TEXT UNDER STUDY: Begin

In the synapses of nerve cells (neurons), there are hundreds of specialized proteins that are important for the functioning of the nervous system. If something goes wrong here, neurological or psychiatric diseases can be the result - Alzheimer's and Parkinson's, depression, and schizophrenia are just a few of them.
Neurobiological researchers would therefore like to know where exactly these proteins are located in the synapses and what interactions they have with other molecules.
However, there is one hurdle to overcome:
Even with the best super-resolution microscopy techniques, we are still unable to visualize the proteins individually with a spatial resolution of a few nanometers."
Markus Sauer, Professor, University of Würzburg
The expert in super-resolution microscopy heads the Chair of Biotechnology and Biophysics at Julius-Maximilians-Universität Würzburg (JMU) in Bavaria, Germany.
Sauer now wants to overcome this hurdle together with two other experts in super-resolution microscopy: Prof. Silvio Rizzoli from the University Medicine Göttingen (Germany), a synapse physiologist, and physicist and biotechnologist Edward S. Boyden from the Massachusetts Institute of Technology (USA).

TEXT UNDER STUDY: End
DATASET EXCERPTS: Begin

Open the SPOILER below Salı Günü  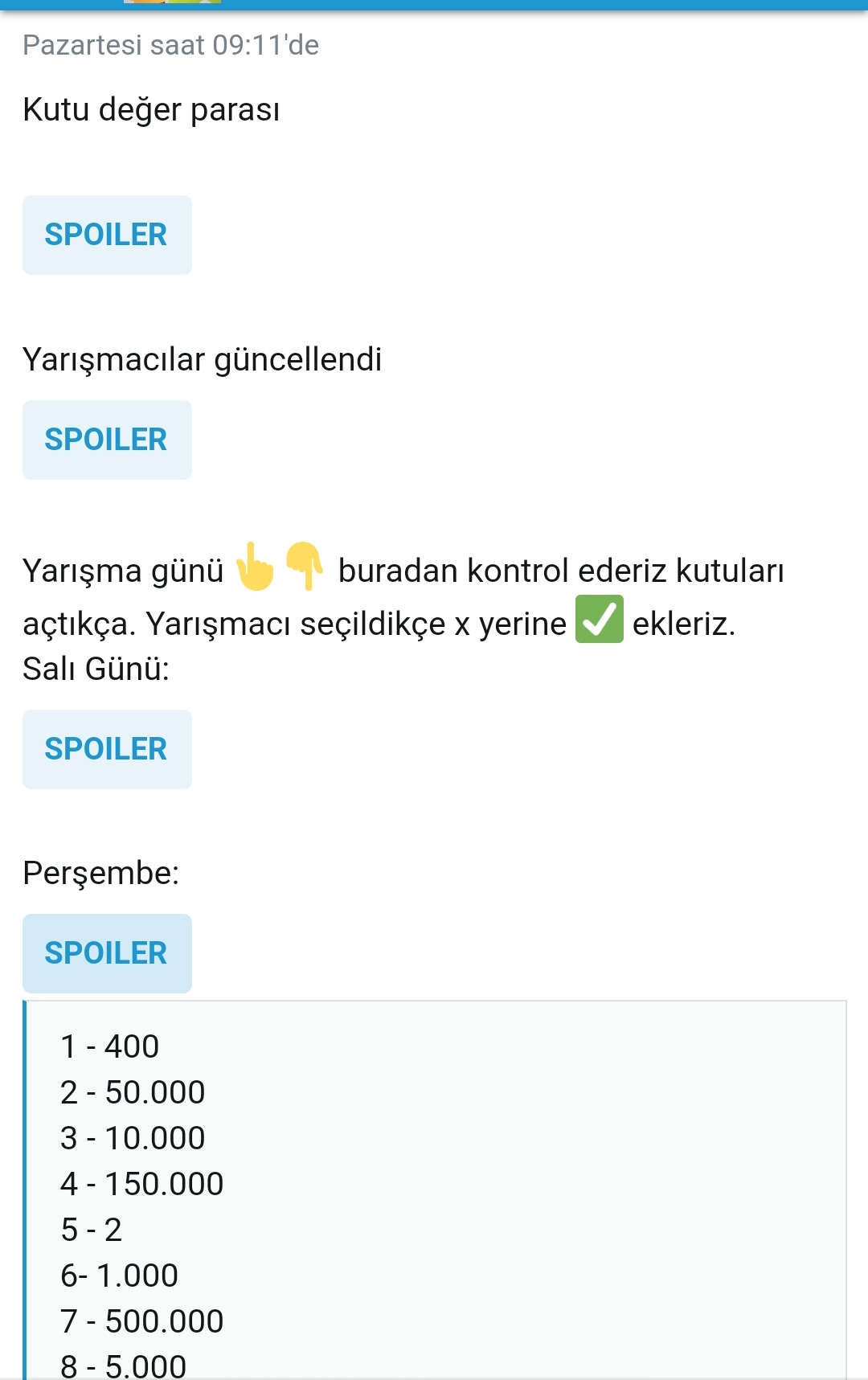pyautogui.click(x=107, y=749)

DATASET EXCERPTS: End
DATASET EXCERPTS: Begin

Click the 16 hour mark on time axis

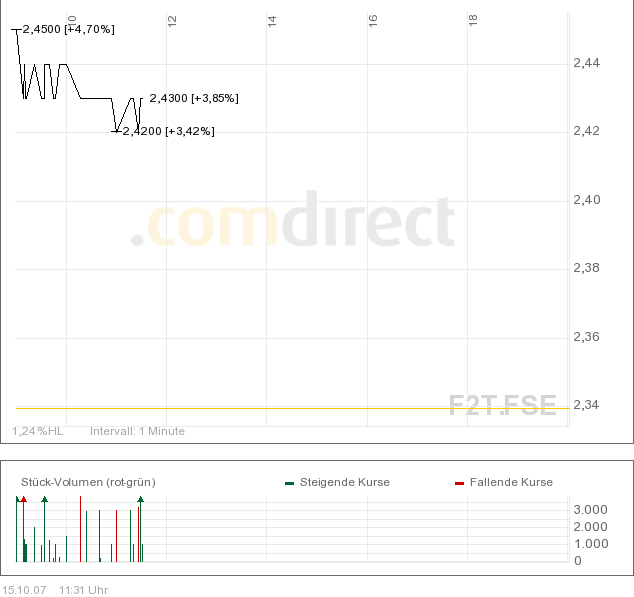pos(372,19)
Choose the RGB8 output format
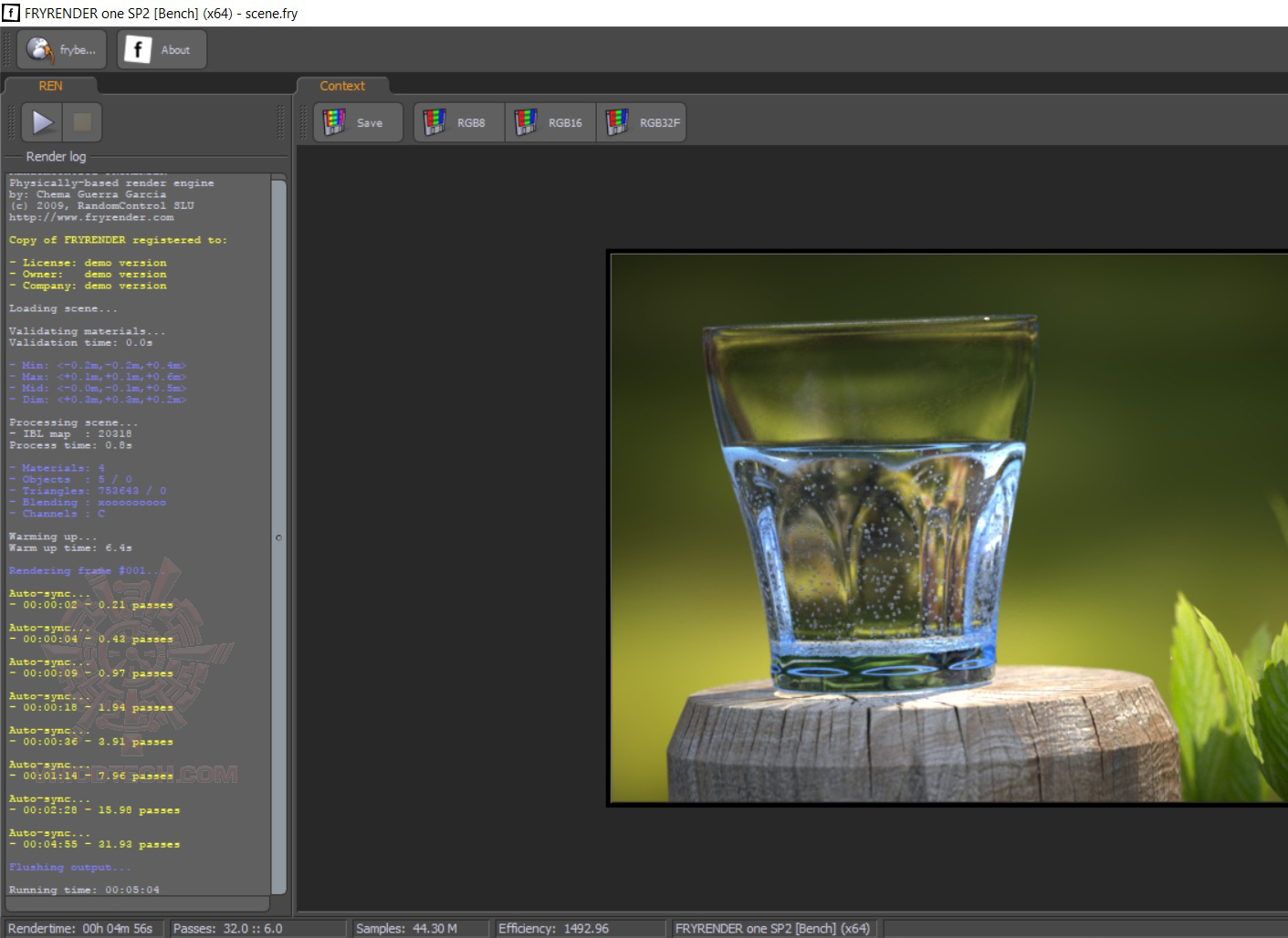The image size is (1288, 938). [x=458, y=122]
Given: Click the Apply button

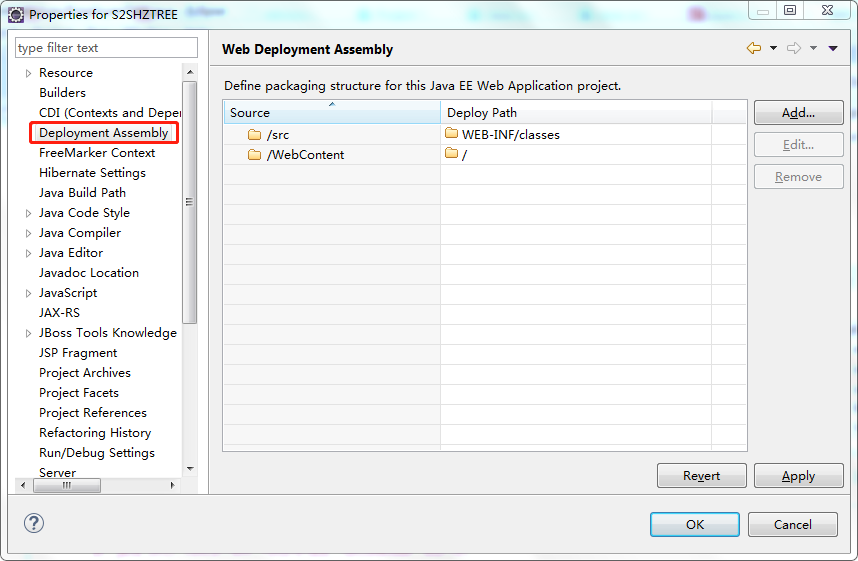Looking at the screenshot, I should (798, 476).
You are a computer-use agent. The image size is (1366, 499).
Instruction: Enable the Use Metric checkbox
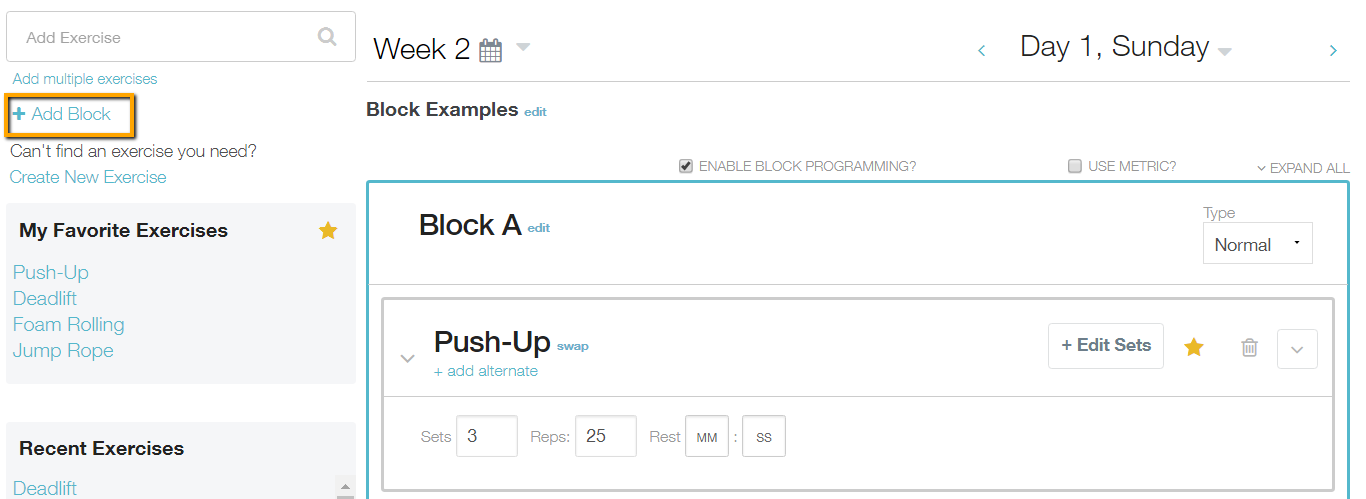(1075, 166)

DATASET EXCERPTS: End
DATASET EXCERPTS: Begin

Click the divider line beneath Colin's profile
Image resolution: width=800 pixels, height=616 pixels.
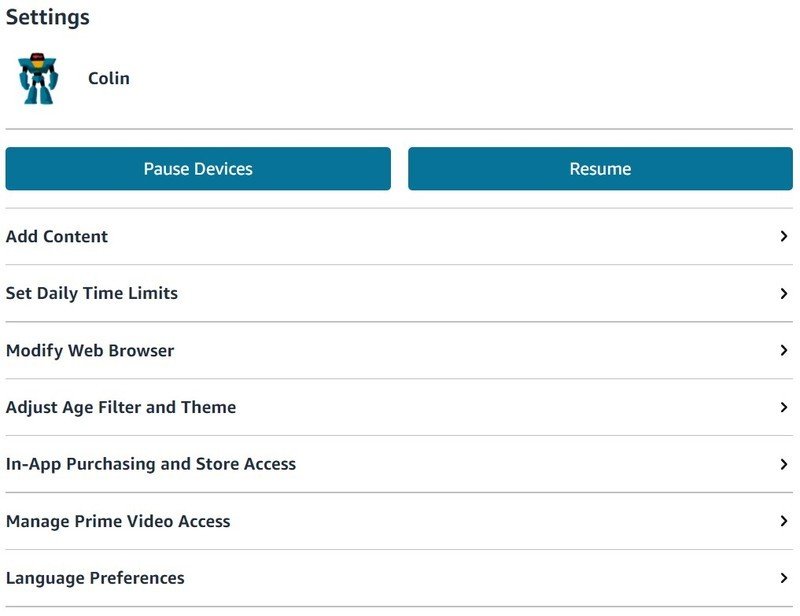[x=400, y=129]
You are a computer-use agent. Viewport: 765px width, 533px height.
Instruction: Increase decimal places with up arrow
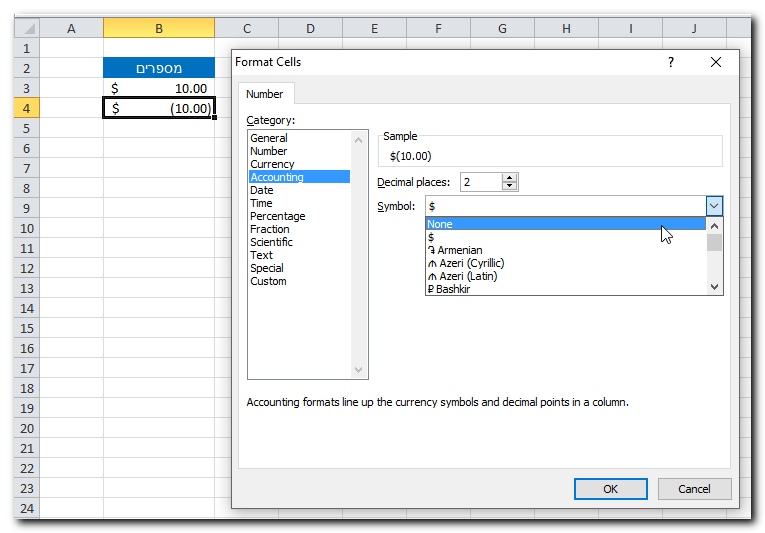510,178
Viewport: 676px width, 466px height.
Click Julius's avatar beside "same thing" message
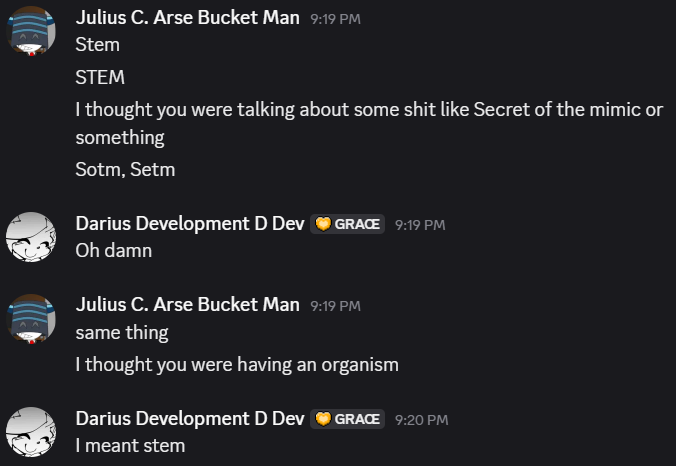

DATASET EXCERPTS: End

| PROBLEM STATEMENT |
Write out the stretch of the synapse protein text from "Neurobiological researchers would" through "in Bavaria, Germany.", word for word. The records have nothing to do with this.

| OUTPUT |
Neurobiological researchers would therefore like to know where exactly these proteins are located in the synapses and what interactions they have with other molecules.
However, there is one hurdle to overcome:
Even with the best super-resolution microscopy techniques, we are still unable to visualize the proteins individually with a spatial resolution of a few nanometers."
Markus Sauer, Professor, University of Würzburg
The expert in super-resolution microscopy heads the Chair of Biotechnology and Biophysics at Julius-Maximilians-Universität Würzburg (JMU) in Bavaria, Germany.